This is the last article in a series on the four pillars of career satisfaction in hospital medicine.
What kind of support do you get from your hospital medicine group? From your hospital? How cohesive is your group? Do these things really matter?
The answers can be found in the SHM white paper “A Challenge for a New Specialty: A White Paper on Hospitalist Career Satisfaction” (available online at www.hospitalmedicine.org). SHM’s Career Satisfaction Task Force (CSTF) drafted the document to be used by hospitalists and hospital medicine practices as a toolkit for ensuring or improving job satisfaction. It outlines the four pillars of career satisfaction: autonomy/control (see the June edition of The Hospitalist, p. 14), workload/ schedule (July edition, p. 10), reward/ recognition (August edition, p. 10), and community/environment. This article looks at the last of these.
The Fourth Pillar
Hospitalists belong, in some sense, to four communities and must address the expectations of each group: administration, referring and nonreferring physicians, house staff and other healthcare staff, and medical students.

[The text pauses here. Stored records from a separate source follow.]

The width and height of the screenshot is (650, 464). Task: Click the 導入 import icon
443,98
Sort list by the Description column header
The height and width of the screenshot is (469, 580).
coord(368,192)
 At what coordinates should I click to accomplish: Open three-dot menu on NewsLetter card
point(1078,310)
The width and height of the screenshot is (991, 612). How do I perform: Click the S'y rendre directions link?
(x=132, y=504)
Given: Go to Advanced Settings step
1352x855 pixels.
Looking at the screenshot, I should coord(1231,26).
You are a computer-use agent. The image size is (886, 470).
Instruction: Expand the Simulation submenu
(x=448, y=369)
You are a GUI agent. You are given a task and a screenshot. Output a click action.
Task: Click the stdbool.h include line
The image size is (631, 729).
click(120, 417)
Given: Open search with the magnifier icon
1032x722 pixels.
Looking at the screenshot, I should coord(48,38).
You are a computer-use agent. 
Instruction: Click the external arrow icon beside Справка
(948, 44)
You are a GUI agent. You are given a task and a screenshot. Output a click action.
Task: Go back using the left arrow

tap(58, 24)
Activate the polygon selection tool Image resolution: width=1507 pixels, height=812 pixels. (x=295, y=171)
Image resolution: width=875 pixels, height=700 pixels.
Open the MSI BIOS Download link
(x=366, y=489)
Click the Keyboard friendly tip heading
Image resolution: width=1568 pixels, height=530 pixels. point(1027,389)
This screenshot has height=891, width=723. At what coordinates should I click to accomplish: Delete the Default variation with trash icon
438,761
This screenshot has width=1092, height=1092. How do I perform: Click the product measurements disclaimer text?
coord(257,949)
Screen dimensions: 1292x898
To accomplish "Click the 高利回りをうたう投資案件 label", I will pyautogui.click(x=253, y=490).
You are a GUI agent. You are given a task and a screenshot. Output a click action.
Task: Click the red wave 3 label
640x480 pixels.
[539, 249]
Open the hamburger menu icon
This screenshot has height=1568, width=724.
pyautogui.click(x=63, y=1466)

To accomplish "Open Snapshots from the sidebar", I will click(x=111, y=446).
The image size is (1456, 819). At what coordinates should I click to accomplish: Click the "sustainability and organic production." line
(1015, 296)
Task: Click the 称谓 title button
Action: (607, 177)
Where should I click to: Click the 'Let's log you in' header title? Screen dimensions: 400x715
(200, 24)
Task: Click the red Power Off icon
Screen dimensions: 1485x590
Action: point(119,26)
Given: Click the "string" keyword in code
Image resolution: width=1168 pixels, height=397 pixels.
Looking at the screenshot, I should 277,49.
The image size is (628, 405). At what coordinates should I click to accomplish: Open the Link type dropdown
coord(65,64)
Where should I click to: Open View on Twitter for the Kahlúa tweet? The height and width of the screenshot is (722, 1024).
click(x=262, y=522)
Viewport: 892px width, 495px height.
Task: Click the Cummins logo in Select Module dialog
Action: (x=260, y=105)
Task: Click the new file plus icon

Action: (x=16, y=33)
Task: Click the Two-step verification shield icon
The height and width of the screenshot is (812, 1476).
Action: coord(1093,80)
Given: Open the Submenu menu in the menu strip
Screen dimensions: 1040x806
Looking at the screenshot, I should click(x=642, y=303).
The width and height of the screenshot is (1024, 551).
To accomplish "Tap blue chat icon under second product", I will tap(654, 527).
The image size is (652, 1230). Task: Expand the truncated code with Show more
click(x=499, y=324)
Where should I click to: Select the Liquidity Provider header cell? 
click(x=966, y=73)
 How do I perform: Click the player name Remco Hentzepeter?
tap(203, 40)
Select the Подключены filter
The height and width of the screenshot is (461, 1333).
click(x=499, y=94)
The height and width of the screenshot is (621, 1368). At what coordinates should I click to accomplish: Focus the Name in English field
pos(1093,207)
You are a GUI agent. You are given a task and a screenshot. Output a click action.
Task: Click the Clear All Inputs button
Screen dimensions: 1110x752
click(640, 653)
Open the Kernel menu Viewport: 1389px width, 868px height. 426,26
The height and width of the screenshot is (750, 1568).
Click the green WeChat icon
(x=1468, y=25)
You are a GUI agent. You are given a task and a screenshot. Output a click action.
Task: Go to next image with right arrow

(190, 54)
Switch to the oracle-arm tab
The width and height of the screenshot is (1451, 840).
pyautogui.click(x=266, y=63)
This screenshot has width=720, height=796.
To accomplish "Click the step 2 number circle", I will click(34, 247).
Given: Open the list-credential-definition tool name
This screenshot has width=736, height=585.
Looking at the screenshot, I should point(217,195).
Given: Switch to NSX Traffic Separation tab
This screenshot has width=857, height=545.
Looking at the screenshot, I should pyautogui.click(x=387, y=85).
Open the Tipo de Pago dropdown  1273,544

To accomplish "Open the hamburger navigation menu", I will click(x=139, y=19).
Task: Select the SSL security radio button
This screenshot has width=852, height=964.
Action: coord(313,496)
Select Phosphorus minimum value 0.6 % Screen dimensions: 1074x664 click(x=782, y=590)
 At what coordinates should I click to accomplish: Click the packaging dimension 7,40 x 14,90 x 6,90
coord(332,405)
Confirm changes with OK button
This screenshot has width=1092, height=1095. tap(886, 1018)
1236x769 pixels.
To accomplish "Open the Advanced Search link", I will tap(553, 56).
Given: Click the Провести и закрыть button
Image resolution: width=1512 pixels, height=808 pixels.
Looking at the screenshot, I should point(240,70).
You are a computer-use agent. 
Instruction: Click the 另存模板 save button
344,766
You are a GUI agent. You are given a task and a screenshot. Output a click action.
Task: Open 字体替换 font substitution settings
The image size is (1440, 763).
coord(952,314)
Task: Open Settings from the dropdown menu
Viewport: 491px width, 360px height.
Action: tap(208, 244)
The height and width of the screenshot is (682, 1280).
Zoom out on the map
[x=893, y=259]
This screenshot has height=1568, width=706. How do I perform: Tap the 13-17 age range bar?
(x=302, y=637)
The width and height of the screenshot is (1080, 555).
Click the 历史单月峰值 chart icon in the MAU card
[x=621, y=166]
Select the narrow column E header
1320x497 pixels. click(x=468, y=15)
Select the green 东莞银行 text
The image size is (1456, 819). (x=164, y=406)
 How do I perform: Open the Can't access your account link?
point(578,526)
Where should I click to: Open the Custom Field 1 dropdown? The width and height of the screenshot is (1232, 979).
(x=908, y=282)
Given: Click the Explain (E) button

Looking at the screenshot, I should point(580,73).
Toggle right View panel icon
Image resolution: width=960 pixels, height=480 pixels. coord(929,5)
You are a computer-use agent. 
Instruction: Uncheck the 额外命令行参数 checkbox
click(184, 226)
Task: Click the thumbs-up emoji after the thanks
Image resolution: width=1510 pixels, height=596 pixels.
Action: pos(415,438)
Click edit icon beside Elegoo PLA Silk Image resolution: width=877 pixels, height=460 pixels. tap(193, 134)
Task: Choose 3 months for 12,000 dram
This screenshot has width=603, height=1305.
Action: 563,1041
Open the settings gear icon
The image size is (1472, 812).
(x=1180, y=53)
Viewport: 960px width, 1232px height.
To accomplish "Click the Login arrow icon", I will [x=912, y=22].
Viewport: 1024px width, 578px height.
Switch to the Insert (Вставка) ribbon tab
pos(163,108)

The hospitalist’s community includes his/her practice as well as hospitalists from other groups. The patient community is not just patients and their family members, but the broader public community served by the hospital medicine group and the hospital. The home community, consisting of the hospitalist’s family and friends, is also a vital part of the individual’s environment.
Each of these communities contributes to job satisfaction. A sense of shared values and connection with others, as well as social and work support, can ensure satisfaction; a sense of isolation, lack of support, and unresolved conflict can lead to unhappiness with a job.
Working within a strong community “makes everything else easier,” says CSTF member Noah Harris, MD, a hospitalist at Presbyterian Hospital, Albuquerque, N.M.
“Twenty years ago, there was a medical community in hospitals where physicians came together,” recalls Dr. Harris. “With managed care, physicians have become much less invested in the hospital and you see fewer [primary care] physicians there. Hospitalists have filled that gap. The question is how to restructure the hospital medical community.”